In its first exhibition on the African continent, art lovers turned out in their large number. Some of them were mixing up and enjoying themselves while others gazed at Alex Majoli's stark black-and-white photographs intimidating Art Twenty One, a 600 sqm space and platform dedicated to contemporary art.
 Another Congo leaves viewers to find their own interpretations. The photographs can’t tell us all that we want to know. As one analyst put it the images draw you in while the silence that surrounds them keeps you out. These untitled photos leave viewers to find their own interpretations.
 “This is the first day of the exhibition, so you can tell me your perception, but at an art exhibition in France, it was really well received,” says Majoli, who was in Lagos for the exhibition fired back at newsmen who wanted his comment on reception. The Italian photographer is associated with Magnum Photos known for his documentation of war and conflict.
“The exhibition is a body of work we worked for almost a year and half in Republic of Congo, that is Brazzaville. We went there freely not necessarily to talk about the country, is like a sketch, we were there working,  encountering people taking the photograph of their daily lives and altogether it became a body of work, we interviewed people in a different kind of way, you can go through the pictures and may not understand what is going on sometimes.” Majoli’s photographs are shot digitally, with a strong flash, to create “theatre out of reality,” as he puts it.
 Majoli and Pellegrin are both longtime members of the Magnum photo agency, and the best of their work carries on the tradition of inky, theatrical formalism exemplified by Magnum’s most celebrated founders, Henri Cartier Bresson and Robert Capa.
Majoli, it appears, was feeling at home. He attempted to compare the value people place on art. “If you talk about the prospects of art work, the market or the gallery, like this gallery here at Eko Hotel is really competitive to the ones in New York, that is this particular gallery, on the matter of arts, art is anything, it touches you in a way, something that refresh our heart, brains and memory, that is art for me, and that is universal, it has nothing to do with New York and Nigeria.”
This is not Majoli’s first time in Lagos, Nigeria. He says “I have been here like  three or four times and am based in New York.”  His colleague Paolo Pellegrin, unfortunately, was not in Lagos during the presentation of their work perhaps to test his popularity here.
In an interview, Majoli said he was not looking at anything in particular in capturing these images. “I was trying to go round the country and when anything captures my attention, I will start work on that. For example, I was moving round and see this boy with Obama picture boldly on his belt at the back, I found it really beautiful and interesting, so I photographed it, it was a hologram with double faces ,  even this guy who was our fixer,  who was on a bar and relaxing and the picture was very nice, and coherent in a way, so I photographed it. But there are also the pictures of pigmies, we went on board to photograph pigmies, but the pigmies exhibition you don’t really understand who they are, but they are really beautiful people. They are next to each other and the pictures are completely confusing,” he said.

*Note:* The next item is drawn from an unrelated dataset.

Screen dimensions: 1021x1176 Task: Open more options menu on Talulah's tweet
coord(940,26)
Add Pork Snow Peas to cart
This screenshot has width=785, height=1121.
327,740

He also captured a little bit of their culture. “The culture is there anyway from a wedding, political gathering, hunters going to the bush and trying to hunt antelopes, funerals, fishermen, we tried to capture all that , like the picture of the guy there in a boat  near the river trying to capture gorilla and following the gorilla, though we don’t see the gorilla, is really an abstract. The experience was great, it was really a welcoming experience and nice country, I love to be there, nice, good for memory. They are absolute.”
Majoli has documented diverse subjects including the closure of an insane asylum in Greece, the Taliban in Afghanistan, and Iraq, favelas in South Africa, and a long term project about port cities around the world. He has contributed to publications such as Newsweek, The New York Times Magazine, Vanity Fair and National Geographic.